一般的なウェブサイトは、Googleなどの検索にヒットし、一般的なウェブブラウザで閲覧できるサーフェイスウェブ(表層ウェブ)と、検索にヒットしないディープウェブ(深層ウェブ)の2つに大別されますが、ダークウェブはこれらよりもさらに危険な領域とされており、一部サイトでは個人情報の取引などもなされています。

本製品に備わるダークウェブモニタリング機能では、パスワードやセキュリティコードなどの個人情報を検出した場合、専用アプリと電子メールで利用者に通知します。

同社プロダクトマーケティング部の住山望部長は、『2020年4月から8月の5か月間に、ダークウェブで新たに販売されている事が確認された日本人のログイン情報は95万1224件、クレジットカード番号は3万4473件にのぼる』と述べたうえで、『流出した個人情報はダークウェブで売買され、不正利用される可能性がある』と、強い危機感を示しました。

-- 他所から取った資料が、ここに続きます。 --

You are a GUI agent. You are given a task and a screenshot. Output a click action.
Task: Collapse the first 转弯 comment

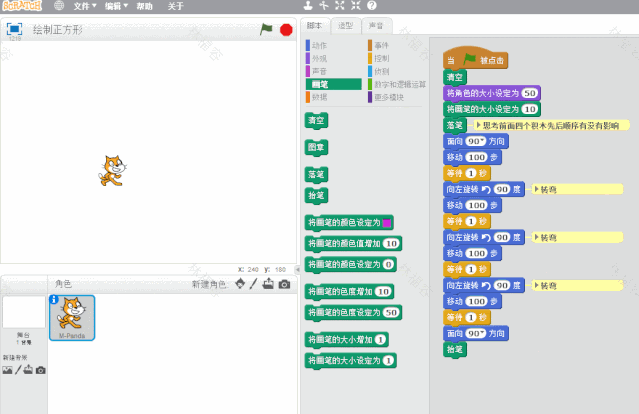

また、メールアドレスとパスワードを組み合わせた「パスワードリスト」をサイバー犯罪者が不正に入手し、ダークウェブ上で売買されるケースもある、と住山氏は指摘します。このため、複数のサイトで同じIDとパスワードを使わないよう注意を呼びかけました。

本製品にはこうした件への対策として、パスワードリストを発見した場合に通知する「パスワードリスト通知機能」を近日中に追加することも明らかにしました。

通知後、利用者による本人確認が完了すれば、漏洩したパスワードの一部が表示されます。パスワード変更を行うことで被害を最小限に抑えることが可能だとしています。

もう一つの機能である復旧支援サポートは、日本に拠点を置く復旧支援スペシャリストが、利用者からの個人情報などの不正利用の申し立てを受け、必要に応じて利用者が所有するカード会社や金融機関などの関係者と三者間通話を行い、問題が解決するまでサポートするとしています。

本製品は、WindowsとMacのほか、iOSやAndroidに対応し、想定販売価格は1年版が3780円(税別、以下同じ)、3年版が8980円。全国の家電量販店などで取り扱います。

また27日からは、2年1アカウント版を全国のauショップやauオンラインショップなどでも販売します。こちらの対応OSはiOSとAndroidのみ。想定販売価格は6160円です。